Published Wed, October 15, 2025 ∙ OLAP, ClickHouse ∙ by Johanan Ottensooser
In an OLAP (analytical) database, there are no updates, just merges. Every transaction is just writing a new row.
This is fundamental to the performance of OLAP databases, and very different from the update paradigm in OLTP (transactional) databases. So, you have to make certain design decisions related to this, especially when you are trying to capture data that includes updates, like CDC (change data capture) from your OLTP database. In ClickHouse, the key design choice is the table engine (plus your sorting key and partitions). In other OLAP systems you’ll tune partitioning, clustering, and dedup/compaction instead of picking an engine.

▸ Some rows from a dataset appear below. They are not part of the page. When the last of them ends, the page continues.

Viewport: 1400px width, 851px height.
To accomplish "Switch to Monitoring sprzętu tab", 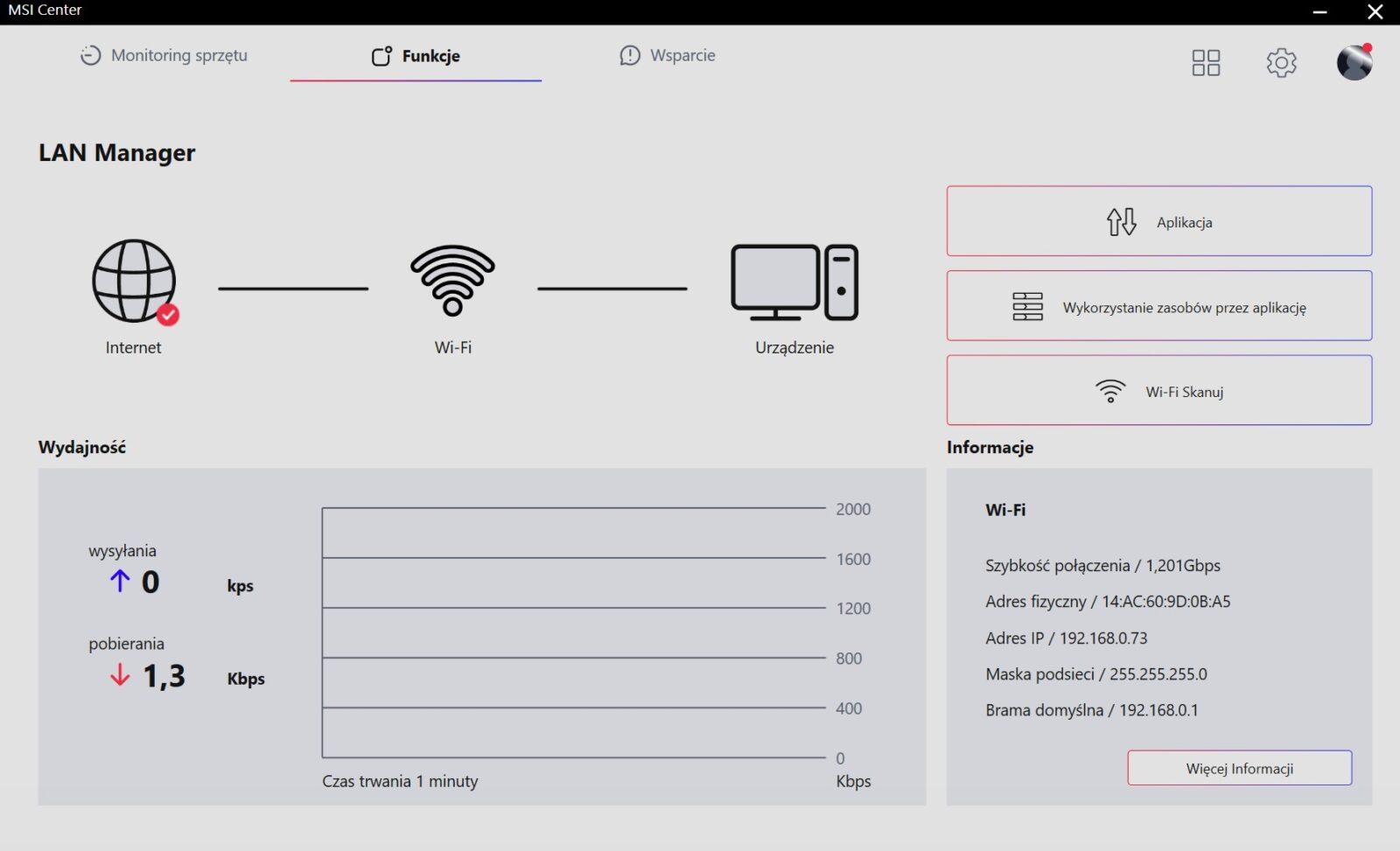I will [x=164, y=56].
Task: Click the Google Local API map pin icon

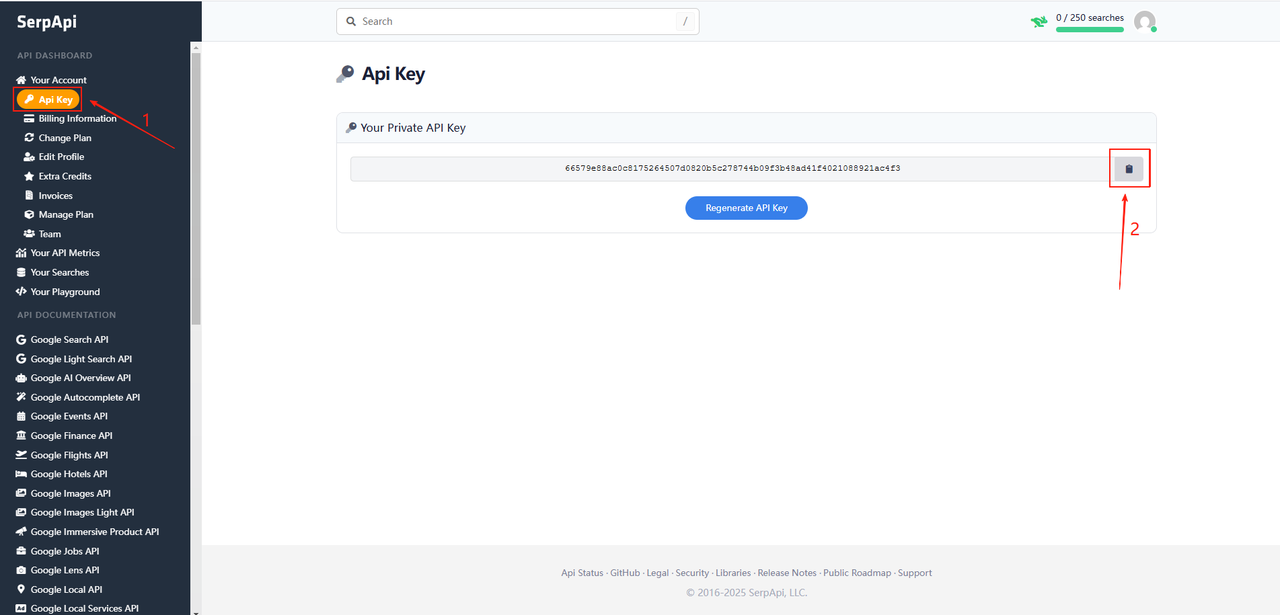Action: [21, 590]
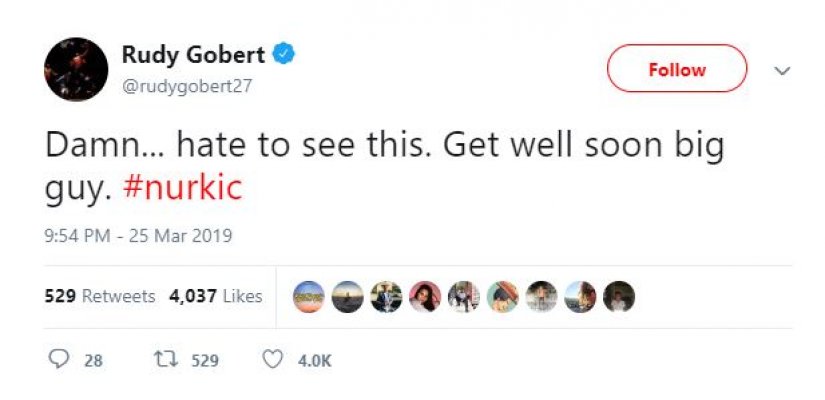The width and height of the screenshot is (825, 400).
Task: Retweet using the retweet arrows icon
Action: 159,360
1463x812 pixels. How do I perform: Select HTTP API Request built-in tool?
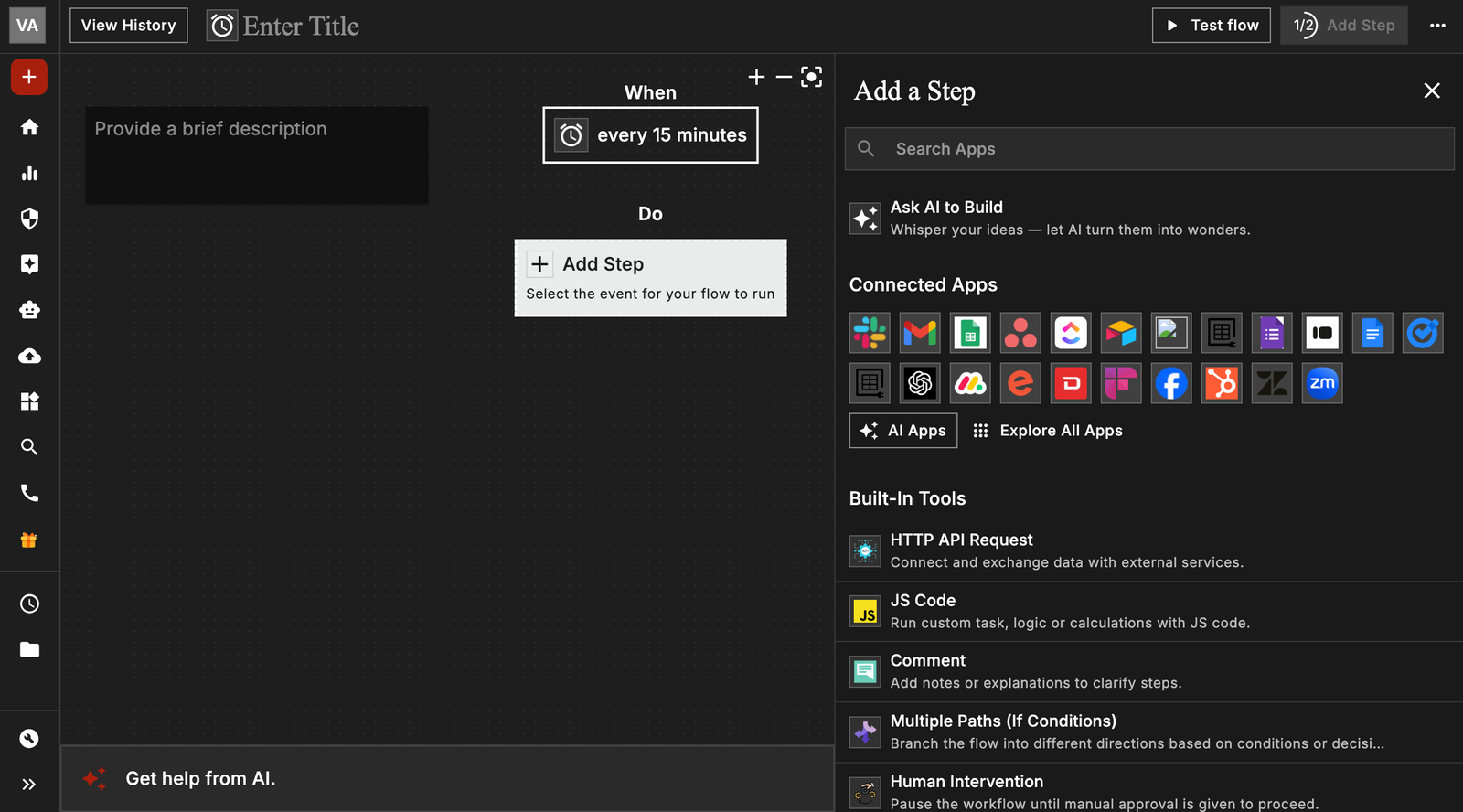point(962,540)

This article will show you the effect of which ClickHouse table engine you decide to use, in this case, when you are ingesting CDC data. You can capture changes by reading your OLTP write ahead log (WAL) (e.g., Postgres WAL via Debezium) and streaming those events into ClickHouse. The table engine you pick determines how inserts/updates/deletes are reconciled into a queryable, up‑to‑date view without constantly doing deduplication at query time.
TL;DR:
- CDC data is append-only event data, not a simple snapshot of state.
- ClickHouse handles this best with the right table engine (Replacing, Collapsing, or VersionedCollapsing).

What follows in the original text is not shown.